■ **Records supplied**
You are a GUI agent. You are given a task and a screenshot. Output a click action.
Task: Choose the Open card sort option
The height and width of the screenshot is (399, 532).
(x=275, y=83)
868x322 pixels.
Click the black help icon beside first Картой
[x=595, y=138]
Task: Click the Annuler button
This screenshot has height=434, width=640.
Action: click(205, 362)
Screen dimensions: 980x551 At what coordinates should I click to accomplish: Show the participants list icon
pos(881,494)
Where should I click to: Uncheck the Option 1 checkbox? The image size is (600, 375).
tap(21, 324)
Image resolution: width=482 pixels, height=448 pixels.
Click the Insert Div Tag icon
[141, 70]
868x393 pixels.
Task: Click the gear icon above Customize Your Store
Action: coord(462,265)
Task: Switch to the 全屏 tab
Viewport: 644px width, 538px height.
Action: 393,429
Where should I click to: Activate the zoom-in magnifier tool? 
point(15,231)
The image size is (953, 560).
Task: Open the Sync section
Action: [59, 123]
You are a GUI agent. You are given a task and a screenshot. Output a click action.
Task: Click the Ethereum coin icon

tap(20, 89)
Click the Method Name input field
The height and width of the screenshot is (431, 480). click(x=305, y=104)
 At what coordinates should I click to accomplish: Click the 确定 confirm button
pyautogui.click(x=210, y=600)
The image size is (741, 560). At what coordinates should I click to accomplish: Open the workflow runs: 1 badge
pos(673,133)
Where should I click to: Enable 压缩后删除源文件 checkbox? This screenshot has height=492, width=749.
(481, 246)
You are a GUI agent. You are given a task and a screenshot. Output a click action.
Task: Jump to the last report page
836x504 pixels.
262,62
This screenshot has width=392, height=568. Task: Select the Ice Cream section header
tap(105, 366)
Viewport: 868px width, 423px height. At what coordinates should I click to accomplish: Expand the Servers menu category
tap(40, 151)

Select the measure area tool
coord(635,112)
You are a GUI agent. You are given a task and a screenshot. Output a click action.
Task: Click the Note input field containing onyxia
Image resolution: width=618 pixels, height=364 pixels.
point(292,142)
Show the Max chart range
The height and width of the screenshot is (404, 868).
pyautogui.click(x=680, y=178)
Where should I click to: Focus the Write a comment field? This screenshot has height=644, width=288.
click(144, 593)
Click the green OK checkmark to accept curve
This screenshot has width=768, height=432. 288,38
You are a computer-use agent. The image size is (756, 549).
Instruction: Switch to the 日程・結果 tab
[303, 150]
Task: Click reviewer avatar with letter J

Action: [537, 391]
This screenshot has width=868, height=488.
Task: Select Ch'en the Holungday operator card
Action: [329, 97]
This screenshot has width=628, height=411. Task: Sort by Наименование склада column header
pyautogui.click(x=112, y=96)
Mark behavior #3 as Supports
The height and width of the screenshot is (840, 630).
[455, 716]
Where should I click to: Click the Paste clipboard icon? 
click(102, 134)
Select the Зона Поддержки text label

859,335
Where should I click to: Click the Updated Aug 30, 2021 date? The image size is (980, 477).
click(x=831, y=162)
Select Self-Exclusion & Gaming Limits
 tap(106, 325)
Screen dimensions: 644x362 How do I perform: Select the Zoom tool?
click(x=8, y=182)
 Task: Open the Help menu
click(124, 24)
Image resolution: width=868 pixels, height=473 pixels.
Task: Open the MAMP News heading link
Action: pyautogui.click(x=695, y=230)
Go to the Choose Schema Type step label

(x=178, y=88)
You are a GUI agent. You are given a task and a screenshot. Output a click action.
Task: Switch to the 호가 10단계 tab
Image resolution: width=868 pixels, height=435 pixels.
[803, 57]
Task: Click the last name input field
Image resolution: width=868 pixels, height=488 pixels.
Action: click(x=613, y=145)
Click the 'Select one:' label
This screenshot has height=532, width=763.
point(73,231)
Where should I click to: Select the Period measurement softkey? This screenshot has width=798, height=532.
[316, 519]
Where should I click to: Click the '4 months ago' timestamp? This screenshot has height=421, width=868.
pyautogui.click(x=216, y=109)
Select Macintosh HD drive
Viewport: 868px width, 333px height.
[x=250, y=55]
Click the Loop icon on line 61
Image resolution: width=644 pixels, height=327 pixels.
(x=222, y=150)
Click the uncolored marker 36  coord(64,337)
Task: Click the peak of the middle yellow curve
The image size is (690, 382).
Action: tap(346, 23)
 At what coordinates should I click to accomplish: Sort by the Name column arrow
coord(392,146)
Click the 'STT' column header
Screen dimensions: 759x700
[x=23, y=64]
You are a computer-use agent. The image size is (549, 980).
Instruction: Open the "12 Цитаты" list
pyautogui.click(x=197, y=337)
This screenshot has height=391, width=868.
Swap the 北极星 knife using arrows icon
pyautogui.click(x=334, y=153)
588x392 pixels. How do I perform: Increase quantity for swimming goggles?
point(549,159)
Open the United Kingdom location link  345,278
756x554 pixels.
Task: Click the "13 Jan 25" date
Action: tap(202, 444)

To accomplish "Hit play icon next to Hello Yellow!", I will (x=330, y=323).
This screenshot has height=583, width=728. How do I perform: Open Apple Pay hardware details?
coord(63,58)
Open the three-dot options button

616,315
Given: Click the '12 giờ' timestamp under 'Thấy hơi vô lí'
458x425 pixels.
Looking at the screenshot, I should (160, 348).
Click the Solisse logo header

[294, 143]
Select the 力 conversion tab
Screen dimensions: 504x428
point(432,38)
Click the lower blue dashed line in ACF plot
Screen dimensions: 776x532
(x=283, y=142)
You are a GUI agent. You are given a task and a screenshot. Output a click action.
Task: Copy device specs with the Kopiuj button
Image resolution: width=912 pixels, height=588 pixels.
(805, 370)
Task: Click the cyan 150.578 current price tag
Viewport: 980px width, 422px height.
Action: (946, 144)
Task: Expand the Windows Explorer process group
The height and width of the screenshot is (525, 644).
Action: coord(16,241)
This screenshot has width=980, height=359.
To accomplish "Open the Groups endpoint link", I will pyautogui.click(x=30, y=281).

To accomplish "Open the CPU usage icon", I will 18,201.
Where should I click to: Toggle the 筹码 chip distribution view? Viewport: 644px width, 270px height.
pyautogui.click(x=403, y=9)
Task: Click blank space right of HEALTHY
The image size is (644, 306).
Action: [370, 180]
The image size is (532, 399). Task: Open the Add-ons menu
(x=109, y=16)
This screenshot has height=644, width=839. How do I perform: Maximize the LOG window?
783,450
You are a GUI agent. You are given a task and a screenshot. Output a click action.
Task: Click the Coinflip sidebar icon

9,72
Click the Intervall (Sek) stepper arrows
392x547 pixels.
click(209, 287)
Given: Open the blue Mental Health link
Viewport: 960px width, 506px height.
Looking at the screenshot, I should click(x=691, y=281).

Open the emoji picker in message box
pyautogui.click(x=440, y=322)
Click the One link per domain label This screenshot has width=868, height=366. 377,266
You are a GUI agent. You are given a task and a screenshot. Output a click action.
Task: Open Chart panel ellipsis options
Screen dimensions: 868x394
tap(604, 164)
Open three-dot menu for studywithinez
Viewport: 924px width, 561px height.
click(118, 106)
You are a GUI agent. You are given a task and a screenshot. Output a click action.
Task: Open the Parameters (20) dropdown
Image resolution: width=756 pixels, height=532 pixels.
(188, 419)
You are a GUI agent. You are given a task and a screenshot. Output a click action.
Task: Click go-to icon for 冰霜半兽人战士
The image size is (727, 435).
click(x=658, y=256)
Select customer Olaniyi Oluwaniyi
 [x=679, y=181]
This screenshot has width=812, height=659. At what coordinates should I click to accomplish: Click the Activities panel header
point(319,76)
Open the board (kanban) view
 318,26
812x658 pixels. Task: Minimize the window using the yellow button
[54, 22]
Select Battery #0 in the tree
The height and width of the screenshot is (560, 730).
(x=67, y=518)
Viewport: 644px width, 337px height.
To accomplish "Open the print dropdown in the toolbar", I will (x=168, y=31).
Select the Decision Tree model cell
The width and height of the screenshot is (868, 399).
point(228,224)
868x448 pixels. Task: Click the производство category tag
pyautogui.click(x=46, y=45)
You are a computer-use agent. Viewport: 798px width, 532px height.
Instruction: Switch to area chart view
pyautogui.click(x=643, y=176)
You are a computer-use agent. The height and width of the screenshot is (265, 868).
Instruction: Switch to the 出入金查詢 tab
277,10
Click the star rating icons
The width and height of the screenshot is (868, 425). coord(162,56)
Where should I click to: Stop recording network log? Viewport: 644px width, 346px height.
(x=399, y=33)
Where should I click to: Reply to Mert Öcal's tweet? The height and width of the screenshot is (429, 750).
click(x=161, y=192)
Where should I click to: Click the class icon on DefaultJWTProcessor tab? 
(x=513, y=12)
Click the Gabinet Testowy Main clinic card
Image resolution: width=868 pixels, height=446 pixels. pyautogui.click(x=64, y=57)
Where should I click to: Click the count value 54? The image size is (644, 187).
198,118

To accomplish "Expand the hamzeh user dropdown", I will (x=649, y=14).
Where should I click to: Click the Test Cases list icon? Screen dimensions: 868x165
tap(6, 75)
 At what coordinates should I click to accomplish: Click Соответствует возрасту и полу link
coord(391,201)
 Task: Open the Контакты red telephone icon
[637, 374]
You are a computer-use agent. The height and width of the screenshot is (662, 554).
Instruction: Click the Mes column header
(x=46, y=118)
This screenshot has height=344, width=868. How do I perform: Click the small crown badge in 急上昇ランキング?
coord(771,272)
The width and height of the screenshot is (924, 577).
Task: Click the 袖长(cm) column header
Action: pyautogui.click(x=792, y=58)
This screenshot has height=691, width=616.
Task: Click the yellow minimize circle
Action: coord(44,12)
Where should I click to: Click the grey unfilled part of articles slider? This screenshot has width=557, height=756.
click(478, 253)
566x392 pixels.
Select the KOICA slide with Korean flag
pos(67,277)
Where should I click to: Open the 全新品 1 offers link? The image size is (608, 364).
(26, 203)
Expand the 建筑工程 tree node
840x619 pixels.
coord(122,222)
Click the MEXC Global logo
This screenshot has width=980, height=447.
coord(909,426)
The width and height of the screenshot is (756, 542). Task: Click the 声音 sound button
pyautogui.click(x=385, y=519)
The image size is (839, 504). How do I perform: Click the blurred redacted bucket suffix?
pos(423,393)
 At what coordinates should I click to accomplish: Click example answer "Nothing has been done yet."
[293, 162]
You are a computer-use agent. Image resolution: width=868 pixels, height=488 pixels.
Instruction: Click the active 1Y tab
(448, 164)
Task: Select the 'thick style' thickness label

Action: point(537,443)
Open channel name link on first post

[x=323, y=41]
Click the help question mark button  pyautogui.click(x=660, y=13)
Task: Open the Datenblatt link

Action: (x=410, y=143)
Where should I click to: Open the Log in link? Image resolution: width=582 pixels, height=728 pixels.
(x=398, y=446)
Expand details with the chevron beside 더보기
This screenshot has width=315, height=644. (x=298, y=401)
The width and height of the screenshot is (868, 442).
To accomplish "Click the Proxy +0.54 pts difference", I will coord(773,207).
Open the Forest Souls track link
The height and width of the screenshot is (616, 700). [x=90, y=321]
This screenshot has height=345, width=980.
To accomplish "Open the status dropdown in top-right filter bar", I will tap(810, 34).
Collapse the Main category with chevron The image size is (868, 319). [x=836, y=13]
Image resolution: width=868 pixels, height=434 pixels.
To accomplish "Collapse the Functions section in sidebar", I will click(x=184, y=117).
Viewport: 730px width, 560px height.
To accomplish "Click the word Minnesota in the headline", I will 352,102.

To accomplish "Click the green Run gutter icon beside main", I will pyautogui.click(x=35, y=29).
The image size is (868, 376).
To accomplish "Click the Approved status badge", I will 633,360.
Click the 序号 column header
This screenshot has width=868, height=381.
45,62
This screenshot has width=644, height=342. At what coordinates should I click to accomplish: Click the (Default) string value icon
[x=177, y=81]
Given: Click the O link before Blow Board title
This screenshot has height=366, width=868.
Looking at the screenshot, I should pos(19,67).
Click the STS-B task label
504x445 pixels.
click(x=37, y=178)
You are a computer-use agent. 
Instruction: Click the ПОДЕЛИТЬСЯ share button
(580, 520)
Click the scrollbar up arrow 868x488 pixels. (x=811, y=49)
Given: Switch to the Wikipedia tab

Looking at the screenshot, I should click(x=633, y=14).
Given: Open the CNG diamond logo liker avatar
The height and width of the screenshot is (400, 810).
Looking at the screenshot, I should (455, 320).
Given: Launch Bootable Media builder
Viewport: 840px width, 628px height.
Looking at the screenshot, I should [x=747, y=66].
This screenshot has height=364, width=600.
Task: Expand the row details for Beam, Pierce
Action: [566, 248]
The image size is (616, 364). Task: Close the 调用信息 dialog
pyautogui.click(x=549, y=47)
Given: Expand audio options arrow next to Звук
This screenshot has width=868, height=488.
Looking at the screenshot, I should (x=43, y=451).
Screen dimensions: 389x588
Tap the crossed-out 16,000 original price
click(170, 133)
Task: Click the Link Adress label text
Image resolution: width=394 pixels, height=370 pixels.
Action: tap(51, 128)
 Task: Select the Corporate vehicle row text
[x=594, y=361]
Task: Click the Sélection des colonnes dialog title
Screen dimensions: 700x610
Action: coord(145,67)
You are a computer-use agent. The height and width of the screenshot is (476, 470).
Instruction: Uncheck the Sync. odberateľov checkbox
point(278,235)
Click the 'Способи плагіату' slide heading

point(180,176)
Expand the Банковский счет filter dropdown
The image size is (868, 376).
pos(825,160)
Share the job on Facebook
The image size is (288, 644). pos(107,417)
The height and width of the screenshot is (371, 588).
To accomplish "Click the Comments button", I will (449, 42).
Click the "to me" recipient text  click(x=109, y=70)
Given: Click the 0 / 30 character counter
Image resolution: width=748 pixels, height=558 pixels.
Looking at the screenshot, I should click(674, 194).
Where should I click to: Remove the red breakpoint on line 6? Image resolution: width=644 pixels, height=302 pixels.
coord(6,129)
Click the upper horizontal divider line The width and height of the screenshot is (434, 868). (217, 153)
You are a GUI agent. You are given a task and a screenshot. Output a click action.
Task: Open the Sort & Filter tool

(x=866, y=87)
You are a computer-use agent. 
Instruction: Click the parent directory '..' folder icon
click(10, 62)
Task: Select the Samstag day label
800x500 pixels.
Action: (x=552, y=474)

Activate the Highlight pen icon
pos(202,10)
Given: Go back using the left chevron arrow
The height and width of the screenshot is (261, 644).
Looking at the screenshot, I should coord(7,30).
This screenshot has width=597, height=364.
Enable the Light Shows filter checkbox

■ **Task brief**
Return every line from the entries that holds the string "right".

■ **Result of the task**
Task: Click blank space right of HEALTHY
To accomplish "Open the status dropdown in top-right filter bar", I will tap(810, 34).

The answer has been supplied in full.